L’ambition est claire : ouvrir un ensemble longtemps jugé opaque et refermé sur lui-même.
D’un geste simple, Piano retire la partie supérieure de la maquette. Le bâtiment devient traversant. Les rez-de-chaussée s’ouvrent. La transparence remplace l’enclavement.
Une place, des arbres, des usages
Au cœur du projet, une nouvelle place publique et 151 arbres plantés sur l’ensemble du site. Une structure blanche redessine les volumes. Les toits accueillent des espaces sportifs. Un bâtiment public, au pied de la tour Montparnasse, s’ouvre à la musique et aux pratiques culturelles.

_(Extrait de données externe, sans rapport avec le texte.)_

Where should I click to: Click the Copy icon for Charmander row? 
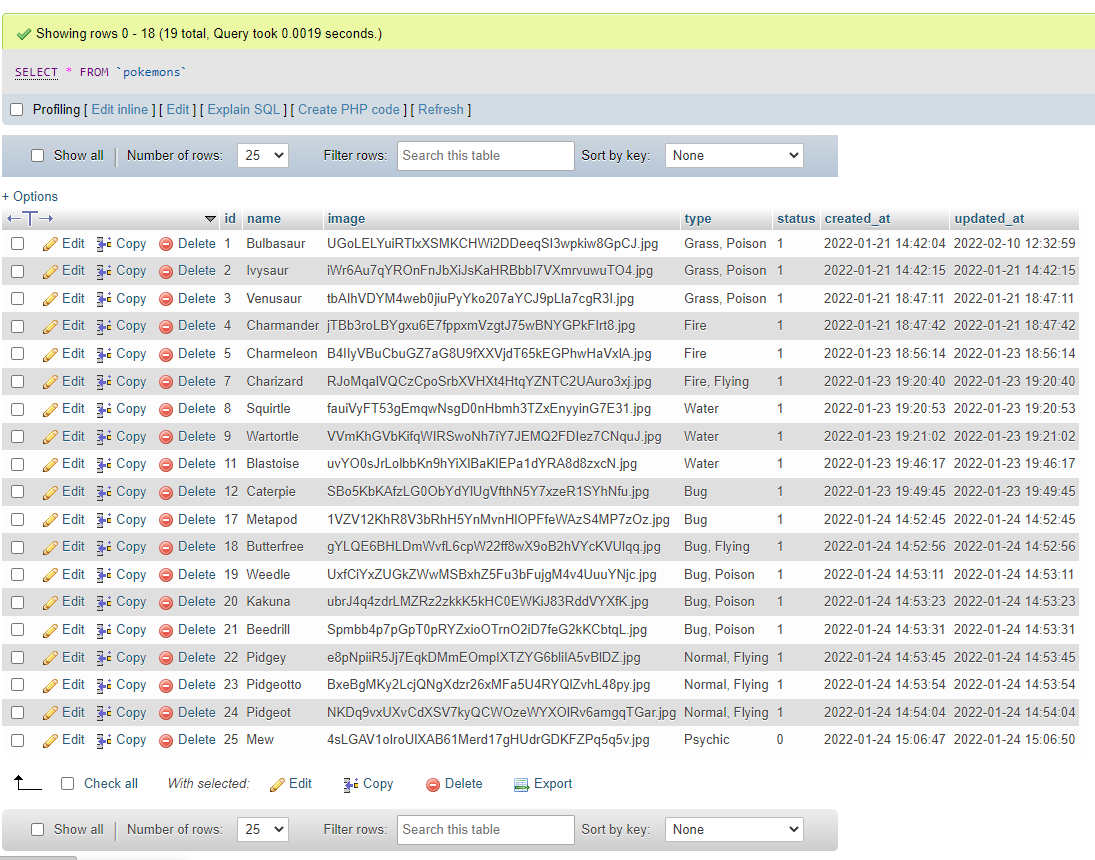click(104, 326)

« On n’enlève que cela, le reste, on n’y touche pas », insiste Renzo Piano.
Rééquilibrer les fonctions urbaines
Le programme prévoit une résidence étudiante, de nouveaux espaces publics et une évolution des usages. Les bureaux gagnent 11 000 mètres carrés supplémentaires. Les commerces reculent, sans disparaître. L’architecte revendique une transformation mesurée, respectueuse de l’existant, mais résolument tournée vers la vie urbaine.
À Montparnasse, Piano ne promet pas une rupture radicale. Il propose une réparation. Une manière de réconcilier une dalle contestée avec son quartier et son époque.